The Importance of Sexual Chemistry

Simon Blish

Writing, drawing, editing - Simon loves it all.
Simon Blish

I’m often very vocal about dating and relationships, and perhaps I can be a little bit too neurotic and opinionated at times. But if these types of interactions were easy and straightforward, how interesting and meaningful would they then be? One aspect that I still haven’t written extensively about is probably one that’s the most important when it comes to dating; namely sex.

I personally find it surprisingly easy to separate dating, relationships, and sex – and perhaps this isn’t the healthiest approach, but one that I believe the modern world has designed for us. We can have excellent sex and not be in a relationship, we can have a relationship without sex – dating can come before sex, but it can also be the result of a drunken one night stand. Needless to say, sex plays a huge part in these interactions.

In the LGBTQ community we are fortunate to have common identities that form important political and social voices, which are used efficiently to negotiate our positions within society. However, beyond our identities for sexuality there are also a myriad of identities for sex. You can be a top, bottom, versatile, dom, sub, voyeur, exhibitionist, sadist, masochist, pony, puppy, slave, master – the list is endless.

Having sex is great, and whatever you are into with other consenting adults is brilliant – but what I find so tedious are the sometimes very rigid sexual identities within LGBTQ culture. If a poll was to be made on the most commonly asked Grindr questions I would put a lot of money that ‘What are you into?’ would make the top 5.

I always find it quite difficult to answer that question – in the context of gay men, being a top, bottom and versatile is for me completely contextual. Furthermore, it’s not something that I see as an essentialist part of my sexual identity. Encountering all these gay men who apply these roles so heavily into their interactions with each other seems to me so limiting.

I’m in no way dismissing anyone’s sexual practices, but I do loathe the idea of sexual practices turning into rigid sexual identities. Rigid sexual identities are exactly what the LGBTQ community should avoid – let’s not mimic heterosexual culture where essentialist ideas of femininity and masculinity are so ingrained in the construction of sexual practices.

I normally don’t like using the word ‘heternormative’ – it’s become such an abstract academic buzzword that’s often thrown around for good measure to the point where its use has almost become a norm in itself. However, in this context I do find it quite a useful way to articulate my anxiety about sexual identities. My problem is that some LGBTQ people use their sexual practices to form inherently heteronormative ideas of what sex means.
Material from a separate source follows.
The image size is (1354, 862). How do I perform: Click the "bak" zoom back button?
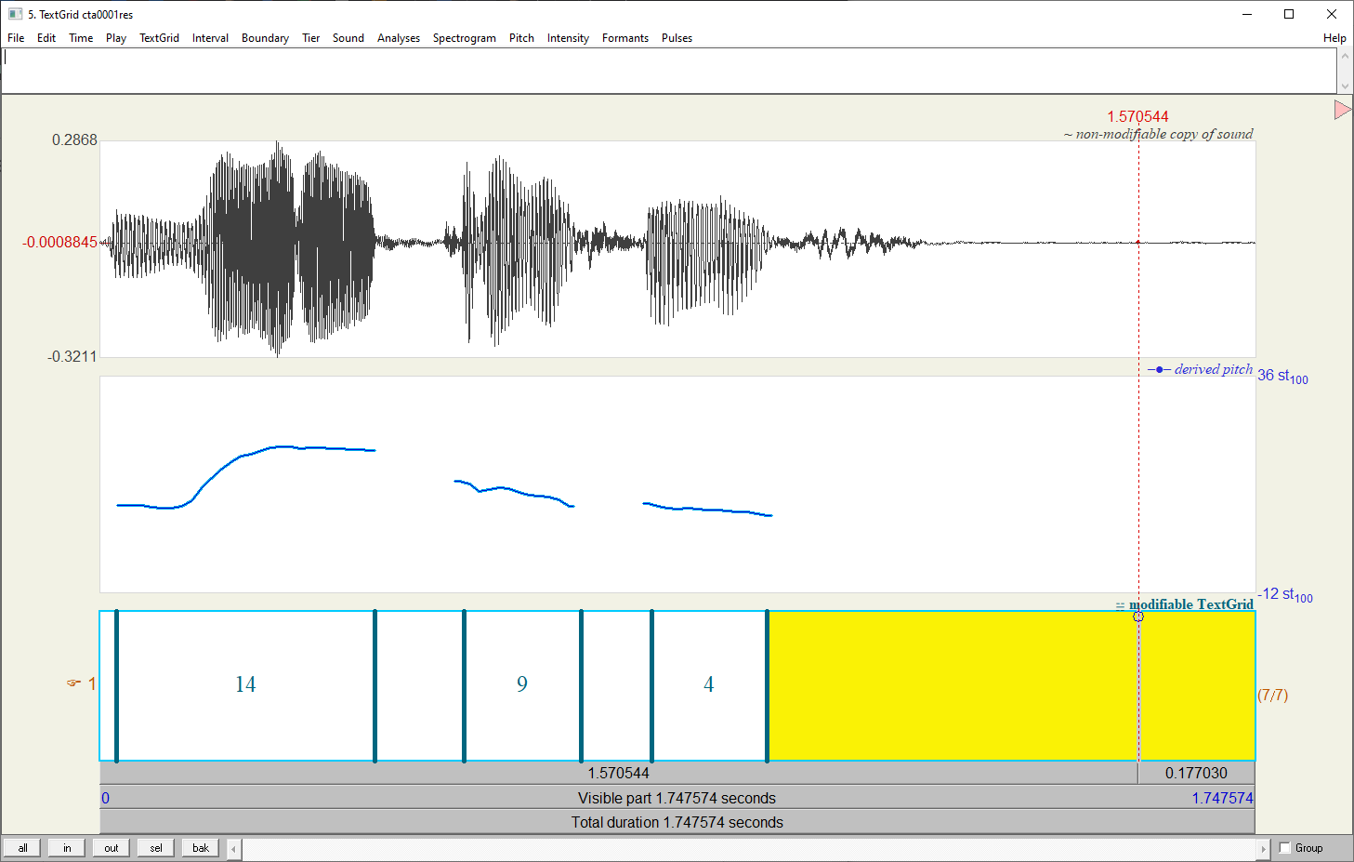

I’m not an angry anti-identity person. On the contrary, I would normally vary between being top, bottom, and versatile, which depends on the person I am with at the time. I don’t see this as dishonest, but for me these identities are just easily interchangeable depending on the context.

You’re probably thinking this has already been discussed to death, but the reason I’m bringing this up now is that something recently happened that made me realise just how arbitrary these sexual identities really are. I’m steadily approaching 27 and have had a considerably healthy sexual history for a single person my age, but recently I had a hit of something so rare I can barely bring myself to say it – chemistry.

I’m not talking about a good relationship or friendship with another person, but an ecstatic and almost otherworldly sexual compatibility – you can almost see the sparks flying around the bedroom. It’s not even about having objectively ‘good sex’ but just a connection that is so amazing that you forget space and time – I imagine this is what Beyoncé and Jay-Z have.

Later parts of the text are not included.